▶ [EXCERPTED RECORDS]

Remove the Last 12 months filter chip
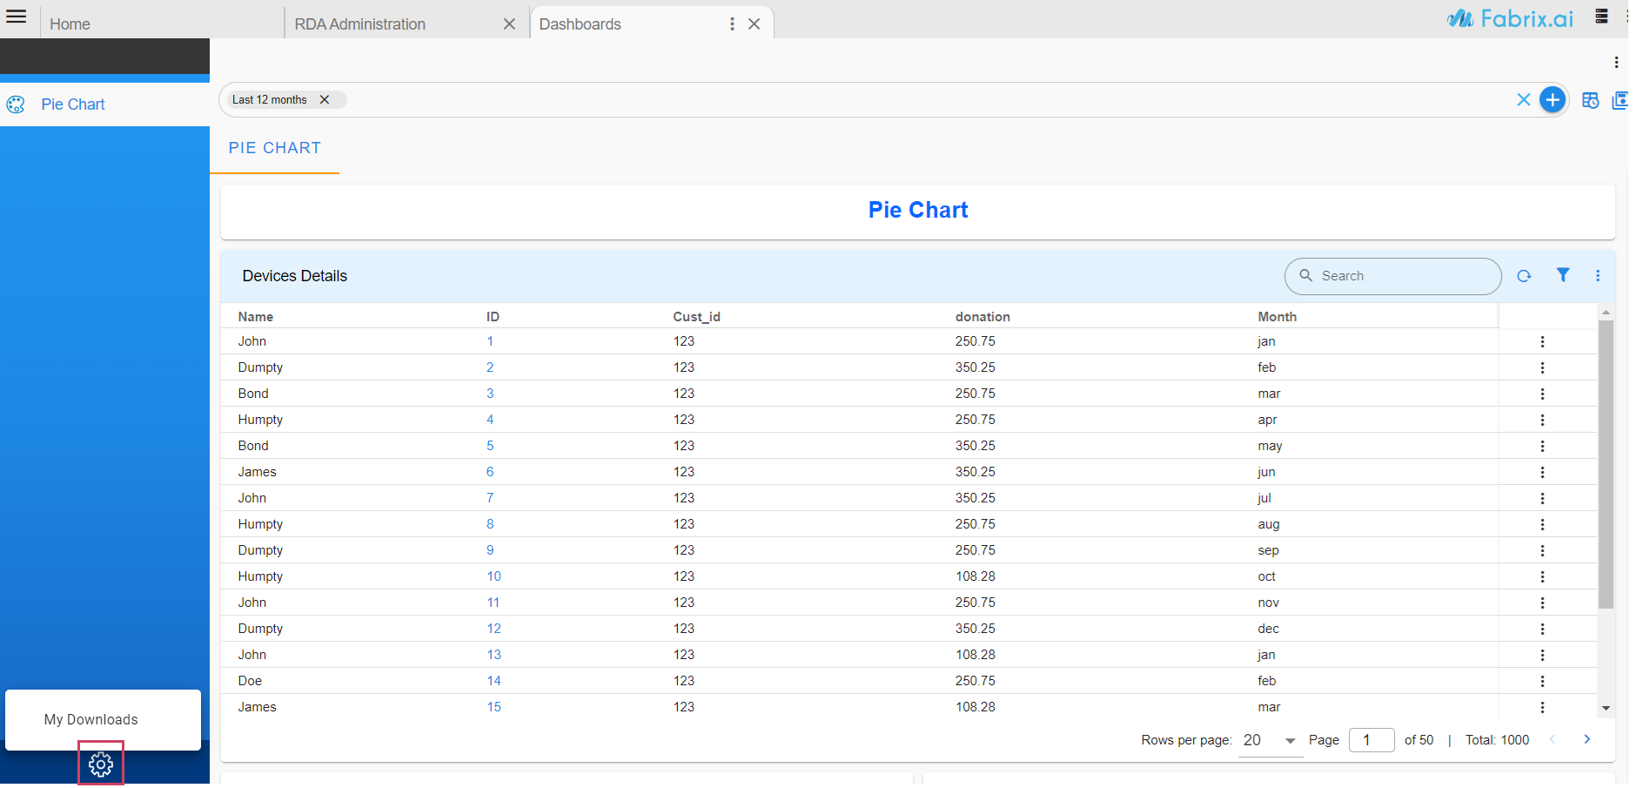 tap(325, 100)
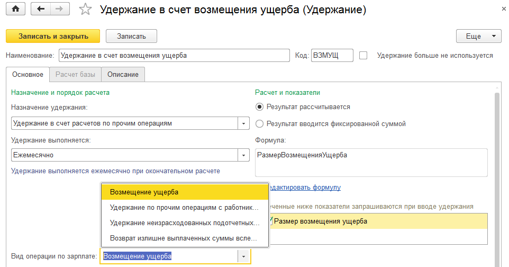The image size is (509, 267).
Task: Expand the 'Назначение удержания' dropdown arrow
Action: tap(243, 123)
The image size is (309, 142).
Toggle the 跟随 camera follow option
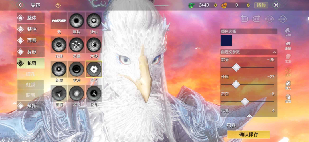pyautogui.click(x=288, y=45)
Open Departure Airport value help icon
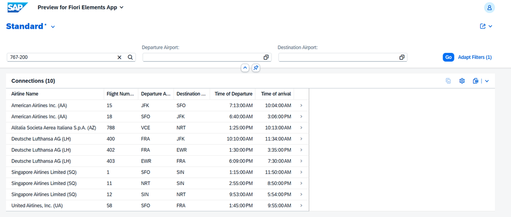 (266, 58)
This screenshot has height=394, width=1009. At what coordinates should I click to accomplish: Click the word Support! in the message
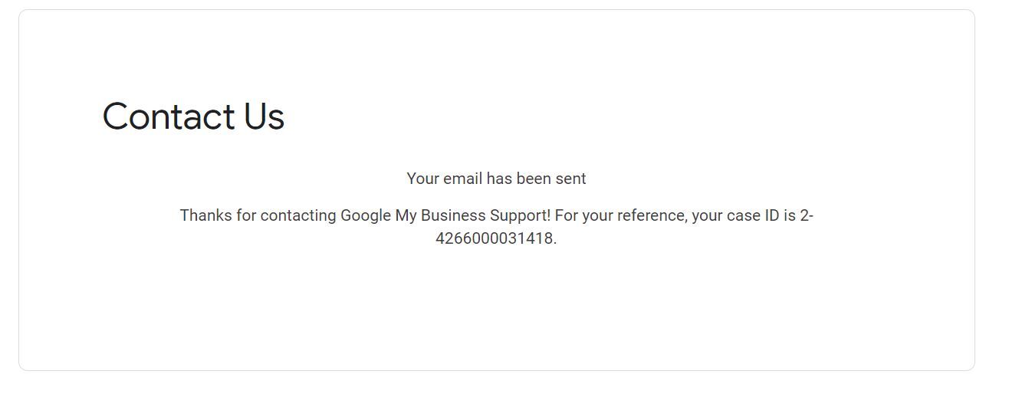point(521,215)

▶ [WORK REQUIRED] From the first line to the last, return the material above exactly, apart from the pictures.

▶ [OUTPUT BELOW]
Remove the Last 12 months filter chip
 tap(325, 100)
The image size is (509, 267).
Task: Expand the 'Назначение удержания' dropdown arrow
Action: tap(243, 123)
The image size is (309, 142).
Toggle the 跟随 camera follow option
pyautogui.click(x=288, y=45)
Open Departure Airport value help icon
 (266, 58)
This screenshot has height=394, width=1009. At what coordinates should I click to accomplish: Click the word Support! in the message
point(521,215)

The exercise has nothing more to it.